DOCUMENT PASSAGE —
---+---

You are currently browsing the monthly archive for May 2010.

This week’s edition of the Rountable bids a fond farewell to Memphis Tider as he ceases blogging on his site this week. I completely understand this thing called real life and how it interferes with activities like blogging. There comes a point when you have to pare down things in your life because there are just too many of them. Best wishes, Memphis Tider!

On with the questions:

1.After hearing as much as I have about BJ Scott, Dre Kirkpatrick, Rod Woodson, etc, is it possible that the secondary this year may actually be better than last year’s squad?

I guess that anything is possible and it would seem that the premise is that raw athletic ability will make up for the lack of experience but it just seems that experience is just too important. As talented as they are they are bound to see some things that make them think and as we all know at this point, if you’re thinking you’re not reacting. Really elite football teams react. The most likely scenario is that this groups surprises us by their rapid development as the season progresses. The early conference tests set up well for being tested and learning early.

2. How will all of the awards and honors, especially from his hometown, affect Mark Ingram’s performance this season?

Ingram seems to be a humble enough kid that it shouldn’t affect him. The unfortunate thing is that he is very unlikely to produce this year like he did last – it was, in fact, a record breaking performance, he stayed relatively injury free, and Richardson emerged as a viable option in his own right and that should reduce some of the load and thus opportunities this year. There is a faction out there that will blame his relative woes on a big head if the numbers drop. Tebow remained humble after his trophy and although his numbers were never as good as his Heisman year he remained an effective player. I believe that Ingram is made of the same type of stuff. At least I hope he is.

3. Could you see Greg McElroy as a legitimate early round selection in the NFL draft next year? Why or why not?

Admittedly I know very little of what constitutes an early round pick in the NFL but if McElroy improves some and is consistent (I suppose that would be his improvement) there is a possibility he could be an early draft pick.

4. James Willis was a master recruiter and one hell of a linebackers coach. We haven’t talked much about what the loss of him means to our staff. Tell us what you think the effect will be with him gone to Texas Tech.

What a great question. First Saban has shown that winning is not a function of consistency in staffing so I believe that as long as he’s piloting the ship, the course will remain the same. As far as how he’ll do at Texas Tech, his addition to the staff has to be a boon for Tuberville. Willis’ knowledge of defense has got to help the Red Raiders and surely his recruiting prowess will be helpful. But overall, Texas Tech will probably never be a football “power” and that is mostly for the same reasons that Mississippi State will never be: there is really no tradition from which to build and the location is horrible. I believe that as a coach selling a program you’re better off selling a new program than you are one with a history of mediocrity. Also, and I mean no offense to Starkville and Lubbock, unless you are raised with an affinity for these institutions, there really isn’t much in the way of enticement to spend four or five years of your life there. Sure some would argue that you could say the same of Tuscaloosa, and on many levels I’d agree, but the difference  is that Tuscaloosa is a football town – it doesn’t take very long for even the most football obtuse to realize that – and there is an established history of football excellence here. If you’re going to spend four to five years in a location that doesn’t fit your idea of paradise, you at least want the opportunity to win while you’re there. To conclude and be concise with my response: Willis will do well in Lubbock because he is a good coach, but there would seem to be a glass ceiling on the level of accomplishment that is possible at Texas Tech.

---+---

Stored records

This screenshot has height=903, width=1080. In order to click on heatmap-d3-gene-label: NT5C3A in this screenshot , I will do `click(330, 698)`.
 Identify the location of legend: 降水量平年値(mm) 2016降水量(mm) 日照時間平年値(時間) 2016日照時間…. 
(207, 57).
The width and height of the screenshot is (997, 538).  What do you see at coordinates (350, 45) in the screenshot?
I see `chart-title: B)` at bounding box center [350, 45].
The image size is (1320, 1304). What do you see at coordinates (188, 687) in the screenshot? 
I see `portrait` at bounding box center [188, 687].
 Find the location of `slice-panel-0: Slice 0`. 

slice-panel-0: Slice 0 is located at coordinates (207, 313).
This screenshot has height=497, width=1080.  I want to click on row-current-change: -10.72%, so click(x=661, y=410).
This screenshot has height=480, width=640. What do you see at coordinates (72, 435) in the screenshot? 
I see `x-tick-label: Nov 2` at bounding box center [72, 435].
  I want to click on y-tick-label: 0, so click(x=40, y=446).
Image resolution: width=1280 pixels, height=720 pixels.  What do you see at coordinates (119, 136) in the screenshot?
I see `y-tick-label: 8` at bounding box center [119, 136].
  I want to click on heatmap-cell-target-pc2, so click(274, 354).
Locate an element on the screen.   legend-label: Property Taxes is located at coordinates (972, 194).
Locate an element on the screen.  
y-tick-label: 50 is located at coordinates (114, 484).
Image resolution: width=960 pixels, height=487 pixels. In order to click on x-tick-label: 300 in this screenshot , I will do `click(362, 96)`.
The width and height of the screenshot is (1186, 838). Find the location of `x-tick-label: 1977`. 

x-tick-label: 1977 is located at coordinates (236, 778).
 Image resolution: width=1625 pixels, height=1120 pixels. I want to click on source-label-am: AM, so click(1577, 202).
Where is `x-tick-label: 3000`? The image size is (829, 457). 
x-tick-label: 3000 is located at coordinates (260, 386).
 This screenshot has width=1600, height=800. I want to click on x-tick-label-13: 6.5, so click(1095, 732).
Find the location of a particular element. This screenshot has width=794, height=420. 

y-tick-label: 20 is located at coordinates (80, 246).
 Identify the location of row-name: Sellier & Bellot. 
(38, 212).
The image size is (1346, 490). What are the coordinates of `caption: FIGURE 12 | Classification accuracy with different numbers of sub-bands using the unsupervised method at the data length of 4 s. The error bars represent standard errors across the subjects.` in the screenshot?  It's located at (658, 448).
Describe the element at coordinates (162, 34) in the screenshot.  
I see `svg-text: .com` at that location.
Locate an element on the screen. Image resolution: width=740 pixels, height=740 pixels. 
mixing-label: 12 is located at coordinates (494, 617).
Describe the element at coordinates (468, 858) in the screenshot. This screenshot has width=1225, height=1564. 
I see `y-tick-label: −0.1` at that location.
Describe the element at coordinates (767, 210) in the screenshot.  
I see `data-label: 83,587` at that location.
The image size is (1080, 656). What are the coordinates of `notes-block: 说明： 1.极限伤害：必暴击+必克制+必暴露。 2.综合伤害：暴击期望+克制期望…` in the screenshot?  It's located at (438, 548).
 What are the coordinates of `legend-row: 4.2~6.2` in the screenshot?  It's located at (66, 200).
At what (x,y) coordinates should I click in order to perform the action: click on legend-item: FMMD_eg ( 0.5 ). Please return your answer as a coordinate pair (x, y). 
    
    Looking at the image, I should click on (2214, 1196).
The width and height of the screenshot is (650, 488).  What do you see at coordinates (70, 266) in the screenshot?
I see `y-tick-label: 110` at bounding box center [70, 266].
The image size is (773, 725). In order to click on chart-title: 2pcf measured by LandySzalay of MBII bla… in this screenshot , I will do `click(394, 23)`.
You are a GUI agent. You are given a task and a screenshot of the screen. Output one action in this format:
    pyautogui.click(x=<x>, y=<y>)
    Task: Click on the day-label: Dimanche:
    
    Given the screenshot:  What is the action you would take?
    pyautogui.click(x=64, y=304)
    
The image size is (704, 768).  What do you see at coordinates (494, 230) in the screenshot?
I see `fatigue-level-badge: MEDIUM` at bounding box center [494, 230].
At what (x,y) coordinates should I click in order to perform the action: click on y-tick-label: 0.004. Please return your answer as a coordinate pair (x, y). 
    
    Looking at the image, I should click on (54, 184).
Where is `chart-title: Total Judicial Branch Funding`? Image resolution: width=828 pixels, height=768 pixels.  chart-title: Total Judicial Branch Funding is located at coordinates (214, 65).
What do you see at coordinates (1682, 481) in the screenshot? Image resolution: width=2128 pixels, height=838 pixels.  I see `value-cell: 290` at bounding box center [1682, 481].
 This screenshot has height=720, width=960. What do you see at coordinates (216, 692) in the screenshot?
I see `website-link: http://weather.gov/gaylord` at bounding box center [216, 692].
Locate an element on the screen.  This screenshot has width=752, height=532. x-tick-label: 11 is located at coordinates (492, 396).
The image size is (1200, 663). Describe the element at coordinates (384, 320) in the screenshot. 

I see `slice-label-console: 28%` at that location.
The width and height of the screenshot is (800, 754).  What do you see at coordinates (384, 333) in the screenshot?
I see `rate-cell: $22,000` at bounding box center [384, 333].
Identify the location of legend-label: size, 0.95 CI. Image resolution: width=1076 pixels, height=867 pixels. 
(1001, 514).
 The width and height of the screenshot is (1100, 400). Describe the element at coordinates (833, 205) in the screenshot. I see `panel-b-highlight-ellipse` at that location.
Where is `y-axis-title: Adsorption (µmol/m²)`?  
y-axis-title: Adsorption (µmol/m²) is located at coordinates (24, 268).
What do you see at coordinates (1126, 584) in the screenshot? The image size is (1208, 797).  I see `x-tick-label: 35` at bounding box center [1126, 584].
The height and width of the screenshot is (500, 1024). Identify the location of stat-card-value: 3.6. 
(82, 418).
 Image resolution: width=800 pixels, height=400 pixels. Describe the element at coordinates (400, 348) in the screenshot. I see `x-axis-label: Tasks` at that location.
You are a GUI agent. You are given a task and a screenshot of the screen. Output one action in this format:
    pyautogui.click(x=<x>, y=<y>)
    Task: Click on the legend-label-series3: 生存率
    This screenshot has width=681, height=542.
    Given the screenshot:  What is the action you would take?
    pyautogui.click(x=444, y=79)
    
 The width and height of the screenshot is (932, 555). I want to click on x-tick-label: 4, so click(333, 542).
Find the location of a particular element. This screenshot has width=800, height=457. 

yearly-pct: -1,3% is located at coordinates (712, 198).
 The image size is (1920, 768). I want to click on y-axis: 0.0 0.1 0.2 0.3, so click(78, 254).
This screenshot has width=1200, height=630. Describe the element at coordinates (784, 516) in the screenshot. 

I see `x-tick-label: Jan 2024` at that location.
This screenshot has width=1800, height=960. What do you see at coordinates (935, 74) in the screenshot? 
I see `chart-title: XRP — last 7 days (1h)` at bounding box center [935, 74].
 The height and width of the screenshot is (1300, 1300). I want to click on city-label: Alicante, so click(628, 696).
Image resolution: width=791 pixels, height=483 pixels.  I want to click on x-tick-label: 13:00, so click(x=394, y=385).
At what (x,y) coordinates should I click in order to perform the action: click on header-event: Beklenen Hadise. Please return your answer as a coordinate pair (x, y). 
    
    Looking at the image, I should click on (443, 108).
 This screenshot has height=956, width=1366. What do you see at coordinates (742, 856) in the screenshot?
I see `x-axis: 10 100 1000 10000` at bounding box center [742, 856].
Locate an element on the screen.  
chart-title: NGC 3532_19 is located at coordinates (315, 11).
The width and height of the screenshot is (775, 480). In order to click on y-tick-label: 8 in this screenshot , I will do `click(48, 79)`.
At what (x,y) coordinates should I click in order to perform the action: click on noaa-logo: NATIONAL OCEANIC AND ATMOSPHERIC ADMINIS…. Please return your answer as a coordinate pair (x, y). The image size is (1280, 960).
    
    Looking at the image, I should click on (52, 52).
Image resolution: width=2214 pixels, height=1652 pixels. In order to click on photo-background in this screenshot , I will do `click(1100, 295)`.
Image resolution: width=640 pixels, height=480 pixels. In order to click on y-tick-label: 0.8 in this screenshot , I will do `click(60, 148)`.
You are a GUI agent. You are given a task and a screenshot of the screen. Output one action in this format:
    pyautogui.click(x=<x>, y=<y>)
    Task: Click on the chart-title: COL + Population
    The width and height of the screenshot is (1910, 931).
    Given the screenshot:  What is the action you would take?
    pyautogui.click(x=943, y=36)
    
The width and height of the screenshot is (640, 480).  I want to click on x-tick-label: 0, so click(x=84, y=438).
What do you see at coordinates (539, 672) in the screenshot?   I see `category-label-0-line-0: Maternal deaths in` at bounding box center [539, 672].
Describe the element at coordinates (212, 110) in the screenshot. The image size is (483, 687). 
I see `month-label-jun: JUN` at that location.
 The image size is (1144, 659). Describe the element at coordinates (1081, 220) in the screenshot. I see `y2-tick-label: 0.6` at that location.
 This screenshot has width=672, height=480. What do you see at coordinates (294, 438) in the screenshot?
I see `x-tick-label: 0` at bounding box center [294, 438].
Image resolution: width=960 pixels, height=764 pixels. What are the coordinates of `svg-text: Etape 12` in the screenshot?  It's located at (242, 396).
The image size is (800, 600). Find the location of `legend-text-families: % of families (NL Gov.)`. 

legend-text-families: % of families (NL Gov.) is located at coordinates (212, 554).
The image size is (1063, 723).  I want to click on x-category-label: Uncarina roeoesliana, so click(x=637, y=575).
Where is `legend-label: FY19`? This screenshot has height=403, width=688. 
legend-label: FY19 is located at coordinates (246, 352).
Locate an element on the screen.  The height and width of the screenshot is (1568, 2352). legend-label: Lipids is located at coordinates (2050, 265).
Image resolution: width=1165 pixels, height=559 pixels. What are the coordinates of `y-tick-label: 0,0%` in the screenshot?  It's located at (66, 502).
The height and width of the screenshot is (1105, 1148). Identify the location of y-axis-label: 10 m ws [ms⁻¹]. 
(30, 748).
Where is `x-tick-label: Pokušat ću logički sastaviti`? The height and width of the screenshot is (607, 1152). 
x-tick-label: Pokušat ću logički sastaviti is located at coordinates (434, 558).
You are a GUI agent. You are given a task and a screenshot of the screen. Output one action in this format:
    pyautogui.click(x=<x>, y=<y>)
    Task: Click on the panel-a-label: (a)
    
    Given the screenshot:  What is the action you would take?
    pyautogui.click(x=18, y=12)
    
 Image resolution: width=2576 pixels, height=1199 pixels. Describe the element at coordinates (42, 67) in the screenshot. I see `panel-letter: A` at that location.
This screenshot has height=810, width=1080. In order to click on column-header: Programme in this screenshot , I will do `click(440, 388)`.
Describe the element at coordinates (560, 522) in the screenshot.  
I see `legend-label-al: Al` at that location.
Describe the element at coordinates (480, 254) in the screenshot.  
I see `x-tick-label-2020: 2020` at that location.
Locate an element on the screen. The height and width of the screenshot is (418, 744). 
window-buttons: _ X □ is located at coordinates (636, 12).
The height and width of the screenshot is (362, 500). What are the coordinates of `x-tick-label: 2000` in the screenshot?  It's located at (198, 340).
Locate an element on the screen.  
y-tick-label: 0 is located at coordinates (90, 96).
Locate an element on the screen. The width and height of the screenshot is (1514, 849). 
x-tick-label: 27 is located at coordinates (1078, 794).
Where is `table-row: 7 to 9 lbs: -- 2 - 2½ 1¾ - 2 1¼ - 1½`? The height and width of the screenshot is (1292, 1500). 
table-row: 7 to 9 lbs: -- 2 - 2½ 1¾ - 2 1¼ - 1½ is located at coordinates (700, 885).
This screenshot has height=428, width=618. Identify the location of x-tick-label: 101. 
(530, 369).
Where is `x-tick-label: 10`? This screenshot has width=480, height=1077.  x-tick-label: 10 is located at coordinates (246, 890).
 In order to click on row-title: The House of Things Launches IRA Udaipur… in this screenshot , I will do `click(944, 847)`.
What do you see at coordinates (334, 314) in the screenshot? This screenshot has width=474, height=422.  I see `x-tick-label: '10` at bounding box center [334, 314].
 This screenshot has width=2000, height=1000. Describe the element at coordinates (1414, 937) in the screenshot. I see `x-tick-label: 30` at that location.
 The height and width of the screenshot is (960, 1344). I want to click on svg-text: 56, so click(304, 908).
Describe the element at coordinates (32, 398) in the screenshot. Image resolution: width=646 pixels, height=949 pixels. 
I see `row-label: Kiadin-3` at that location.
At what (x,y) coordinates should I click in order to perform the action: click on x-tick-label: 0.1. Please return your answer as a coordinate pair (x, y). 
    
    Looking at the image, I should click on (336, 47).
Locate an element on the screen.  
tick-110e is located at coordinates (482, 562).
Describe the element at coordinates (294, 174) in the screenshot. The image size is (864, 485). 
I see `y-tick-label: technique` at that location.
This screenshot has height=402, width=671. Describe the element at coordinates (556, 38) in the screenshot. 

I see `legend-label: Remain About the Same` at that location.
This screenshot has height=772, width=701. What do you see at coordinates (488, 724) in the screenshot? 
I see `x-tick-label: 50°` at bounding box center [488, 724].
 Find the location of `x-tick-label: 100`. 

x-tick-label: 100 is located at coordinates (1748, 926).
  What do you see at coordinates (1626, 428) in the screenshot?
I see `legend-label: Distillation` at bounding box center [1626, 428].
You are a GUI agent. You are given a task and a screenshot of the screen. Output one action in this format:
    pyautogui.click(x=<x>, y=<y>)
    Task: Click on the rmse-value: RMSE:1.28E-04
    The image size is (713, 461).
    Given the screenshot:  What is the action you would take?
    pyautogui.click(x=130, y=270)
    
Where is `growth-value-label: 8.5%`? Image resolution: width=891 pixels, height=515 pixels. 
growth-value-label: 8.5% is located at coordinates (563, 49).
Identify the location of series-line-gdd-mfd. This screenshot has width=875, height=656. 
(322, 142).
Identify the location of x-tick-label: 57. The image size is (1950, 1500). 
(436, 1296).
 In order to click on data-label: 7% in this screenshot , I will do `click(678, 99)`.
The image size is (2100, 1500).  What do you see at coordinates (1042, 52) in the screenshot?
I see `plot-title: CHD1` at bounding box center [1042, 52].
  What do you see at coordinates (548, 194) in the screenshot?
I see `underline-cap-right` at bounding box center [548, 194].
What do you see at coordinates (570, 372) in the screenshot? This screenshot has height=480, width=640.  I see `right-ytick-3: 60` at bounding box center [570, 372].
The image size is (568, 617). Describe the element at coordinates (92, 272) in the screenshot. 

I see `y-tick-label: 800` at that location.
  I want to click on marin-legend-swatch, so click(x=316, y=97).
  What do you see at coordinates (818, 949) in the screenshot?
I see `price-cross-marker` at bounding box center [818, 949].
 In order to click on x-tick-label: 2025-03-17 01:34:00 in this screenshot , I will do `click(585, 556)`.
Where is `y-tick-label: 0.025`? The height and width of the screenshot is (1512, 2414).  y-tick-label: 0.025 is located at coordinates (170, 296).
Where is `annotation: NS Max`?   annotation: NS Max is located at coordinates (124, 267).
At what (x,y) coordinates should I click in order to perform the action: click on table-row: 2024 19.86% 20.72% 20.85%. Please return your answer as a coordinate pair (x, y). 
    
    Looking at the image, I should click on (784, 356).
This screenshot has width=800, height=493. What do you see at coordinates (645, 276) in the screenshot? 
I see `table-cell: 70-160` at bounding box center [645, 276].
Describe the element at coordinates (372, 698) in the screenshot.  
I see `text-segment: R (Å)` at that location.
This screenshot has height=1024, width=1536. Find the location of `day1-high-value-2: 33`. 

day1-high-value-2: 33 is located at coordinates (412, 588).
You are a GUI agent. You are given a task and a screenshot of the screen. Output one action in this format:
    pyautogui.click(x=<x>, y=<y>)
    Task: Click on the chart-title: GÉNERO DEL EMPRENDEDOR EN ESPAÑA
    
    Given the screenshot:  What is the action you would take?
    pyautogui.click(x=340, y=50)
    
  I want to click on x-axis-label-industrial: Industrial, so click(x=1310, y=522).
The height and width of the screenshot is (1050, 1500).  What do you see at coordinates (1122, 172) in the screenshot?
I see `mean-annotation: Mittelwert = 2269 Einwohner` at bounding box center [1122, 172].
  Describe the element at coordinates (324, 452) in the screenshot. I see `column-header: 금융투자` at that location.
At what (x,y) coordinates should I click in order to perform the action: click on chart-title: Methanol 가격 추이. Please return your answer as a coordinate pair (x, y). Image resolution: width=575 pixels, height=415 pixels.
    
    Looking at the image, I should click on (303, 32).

---+---

ASSIGNMENT —
Using the football roundtable post, answer these:
1. Who is ceasing to blog on his site this week?
2. Which player emerged as a viable option that should reduce Mark Ingram's load?
3. Where has James Willis gone?

RESPONSE TO THIS EXERCISE —
1. Memphis Tider
2. Richardson
3. Texas Tech